Impactos durante el bombardeo

La calle principal, con la torre del reloj al fondo, es imponente. Si tenéis posibilidad de visitarla de noche, algo más tranquila (los cruceristas ya no estarán por la ciudad) y con las luces encendidas, aún es mejor. 

Nada más cruzar la puerta de Pile, construida en 1537 y acceso principal a la ciudad antigua, aparece ante nosotros la Fuente de Onofrio, uno de las lugares más emblemáticos de la ciudad, construida en el año 1436 y formada por 16 máscaras de las que mana agua. Tras ella, la imponente calle principal (Placa), también conocida como Stradun y que invita a un agradable paseo.


Fuente de Onofrio


Tras pasar la citada puerta, muy cerca de la fuente, se encuentra una de la entrada a las murallas (hay dos más, pero esta es la principal). Recorrer las murallas es una de las visitas imprescindibles que cualquier visitante a la ciudad debe realizar. Son unos 2 kms en los que, en sentido contrario a las agujas del reloj se disfrutan de la perspectiva que ofrecen, tanto hacia el interior como al exterior. Es conveniente tener en cuenta que no es un lugar adaptado para ir con cochecito y se puede hacer complicado llevar uno. Además, no es un lugar en el que abundan las sombras y puede llegar a hacer mucha calor, así que es una buena idea llevar agua (los puestos de venta las venden como artículos de lujo) e intentar no visitarlas en las horas más calurosas. Las murallas son impresionantes: tienen un grosor de 6 metros por el lado terrestre y entre 1,5 y 3 por el lado marítimo. Son el mayor reclamo de la ciudad y se consideran las más bonitas del mundo. Durante la temporada veraniega, las murallas abren desde las 08.00 hasta aproximadamente las 19.00 - 19.30. Para recorrerlas tranquilamente se necesitan unas dos horas y la entrada cuesta unas 100 HRK para los adultos.

Paseando por las murallas


Fantásticas vistas desde las murallas

Una de las imágenes más impresionantes durante el recorrido son los tejados de los edificios. Si nos fijamos bien podremos observar que hay tejas de diferentes colores. No es casualidad, las tejas más claras corresponden a las que se utilizaron en la reconstrucción que se hizo tras el bombardeo del 1991 en el que cayeron más de 2000 proyectiles.

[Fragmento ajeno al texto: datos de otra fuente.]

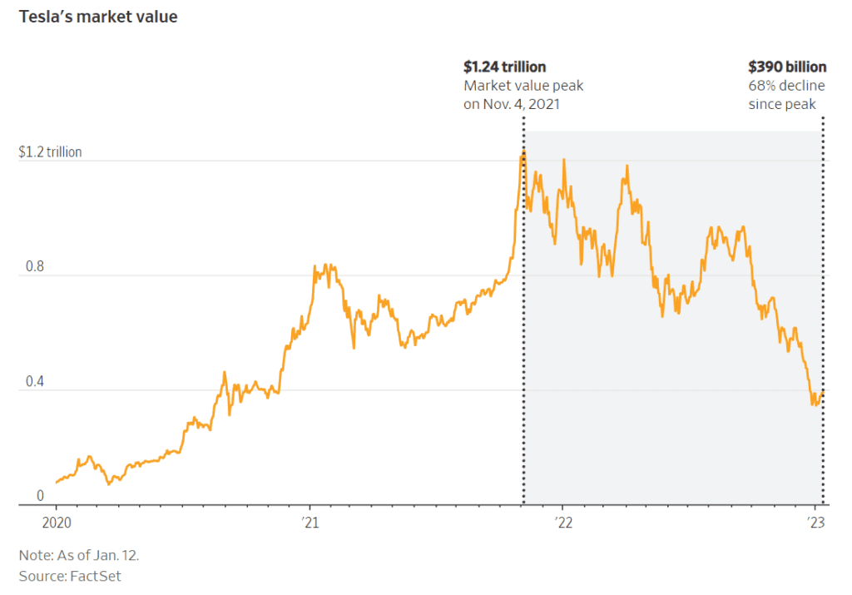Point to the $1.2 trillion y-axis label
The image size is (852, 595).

Podría detallar los muchísimos monumentos, museos y lugares dignos de visita que tiene la ciudad antigua, pero lo más recomendable es dejarse llevar y callejear, saliéndose, en la medida de lo posible, de las calles más turísticas y repletas de gente. Aunque parezca complicado no es difícil acabar en alguna calle solitaria. Si estáis muy interesados en visitar lugares como el Palacio del Rector u otros existe una tarjeta, la Dubrovnik Card, que os puede hacer ahorrar unos eurillos.


El Palacio del rector a la derecha

Como curiosidad, justo al entrar por la puerta de Pile, a la izquierda, queda una puertecita pequeña. Si la cruzáis llegaréis a un parque infantil en el que los más pequeños podrán descargar energías y los padres podrán descansar en un entorno más relajado.


La ciudad de noche también tiene su encanto

Por otro lado, si se quiere tener una visión panorámica de las murallas y de toda la ciudad antigua lo mejor es subir al teleférico en el monte Srd, que fue reconstruido tras la guerra. Desde lo alto hay unas vistas impresionantes y cerca también hay algún que otro museo en el que se explica la guerra de la independencia. También hay un restaurante que sirve comida mediterránea con unas fantásticas vistas. Subir y bajar cuesta 110HRK y los días de viento no funciona. En verano abren hasta medianoche, lo que permite unas vistas espectaculares de la ciudad de noche.


Las vistas desde el teleférico, espectaculares!


Respecto a la comida, encontrar un buen local a buen precio no es tan sencillo como en otros lugares. Existen algunos bares que se escapan de estar ‘a la caza del turista’ (uno de ellos es Konoba Ribar, un lugar pequeñito y que hace buena comida), así que conviene rebuscar e informarse. La mayoría de ellos los encontraremos fuera de las principales calles.